Mutuo breve o lungo: quale conviene di più?
Se ti stai chiedendo se conviene di più stipulare un mutuo breve o lungo, continua a leggere: di seguito analizzeremo tutti gli aspetti da considerare quando si deve decidere in quanti anni ripagare il proprio mutuo, avendo la possibilità di scegliere. La risposta non è per niente scontata.

Devi stipulare un mutuo e devi decidere se farne uno a 10 anni oppure a 30, sapendo di riuscire a saldare il debito in entrambi i casi. Sei sicuro che un mutuo breve sia la soluzione più conveniente per le tue finanze? Apparentemente, sì, ma analizzando la questione più da vicino, potresti ripensarci.
Infatti, oltre alla liquidità e alla chiusura del debito, ci sono ulteriori fattori da considerare, come gli investimenti che la liquidità attuale ti permetterebbe di fare. Proprio su questo infatti, si basa il calcolo in base al quale prendere questa difficile decisione.

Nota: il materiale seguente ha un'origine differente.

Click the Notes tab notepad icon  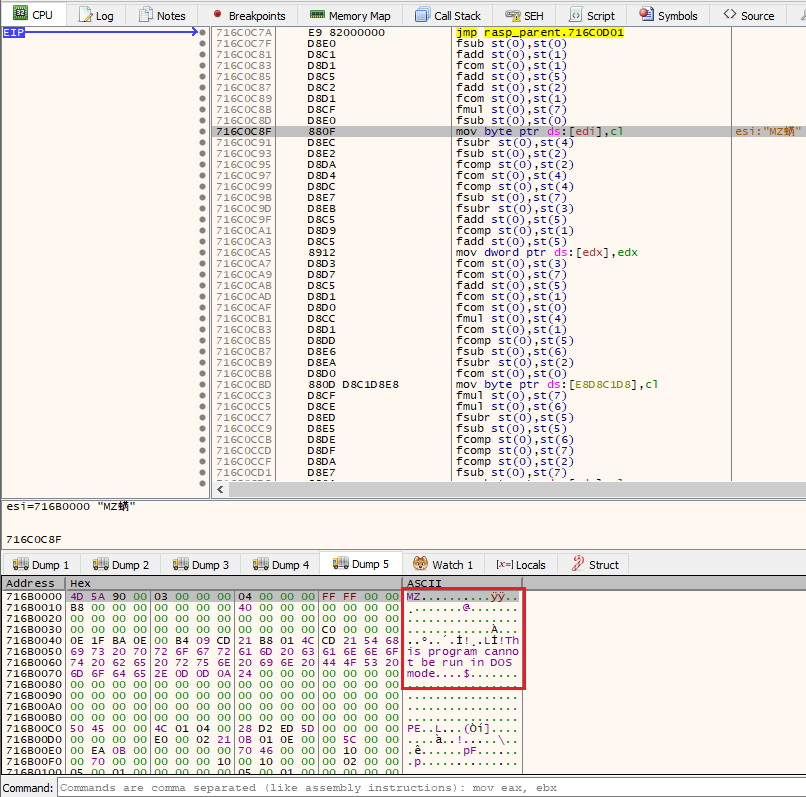(x=146, y=15)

Mutuo breve o lungo: questo è il dilemma

Quando si accende un mutuo, la prima cosa che viene da pensare è di scegliere l’opzione che consente di chiuderlo il più in fretta possibile. Ad un primo sguardo effettivamente, questa sarebbe la soluzione più logica. Prendiamo come esempio un mutuo di 100.000 euro da ripagare in 30 anni, con un tasso fisso del 3% (in base alla media dei tassi di mutuo attuali). In questo caso l’importo di ogni singola rata sarebbe di 421 euro, e gli interessi finali ammonterebbero a 51.777,45 euro.
Se si riesce a pagare una rata da 965 euro al mese, lo stesso mutuo può essere ripagato in soli 10 anni, con interessi pari a solo 15.872,89 euro. Verrebbe da pensare che non ci sia nient’altro da dire, ma se si prendono in considerazione i potenziali investimenti, cambiano tutte le carte in tavola. Infatti, se si decide per il mutuo più lungo, e di investire la differenza tra le due rate mensili, ossia 544 euro al mese, per 20 anni, quello che si guadagna supererebbe di gran lunga gli interessi passivi del mutuo.

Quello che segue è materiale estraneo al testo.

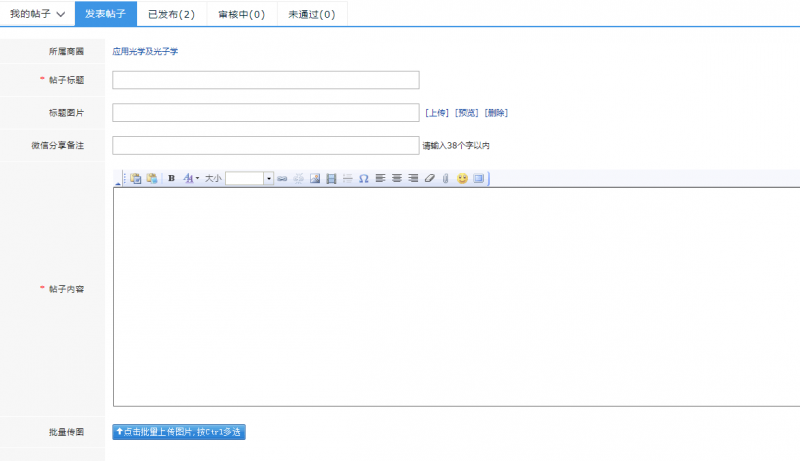Click the insert video film icon
The image size is (800, 461).
331,178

Pro e contro dell’operazione

Prendiamo come titolo azionario d’investimento di riferimento l’indice S&P 500, che negli ultimi 50 anni ha avuto un ritorno medio annuo dell’11% (7% al netto dell’inflazione). Con un investimento mensile di 544 euro, protratto per 30 anni, avremmo un capitale finale di ben 663.644 euro. Se si salda il mutuo in 10 anni invece, e per i successivi 20 si investono 965 euro al mese, il capitale finale arriverebbe a 503.012 euro.
Sembra evidente quindi, che un finanziamento più lungo potrebbe anche non essere il male assoluto. Quali sono però, gli aspetti da considerare oltre il mero aspetto economico? Dalla parte del mutuo breve:
- saldo del debito in anticipo;
- pagamento degli interessi di gran lunga minore;
- possibilità di disporre diversamente dei soldi destinati alle rate del finanziamento.
Dalla parte del mutuo lungo invece troviamo:
- azzeramento della liquidità;
- perdita di guadagno in caso di investimento come nell’esempio;
- difficoltà nel chiedere nuovi finanziamenti.
Quando si sceglie di investire, la cosa migliore è affidarsi ad un professionista per non rischiare di fare errori. Se come campo d’investimento si sceglie l’immobiliare poi, è bene conoscere tutti gli errori da non fare, e anche considerare il crowdfunding immobiliare. Alla fine, la decisione tra mutuo breve o lungo, è del tutto soggettiva.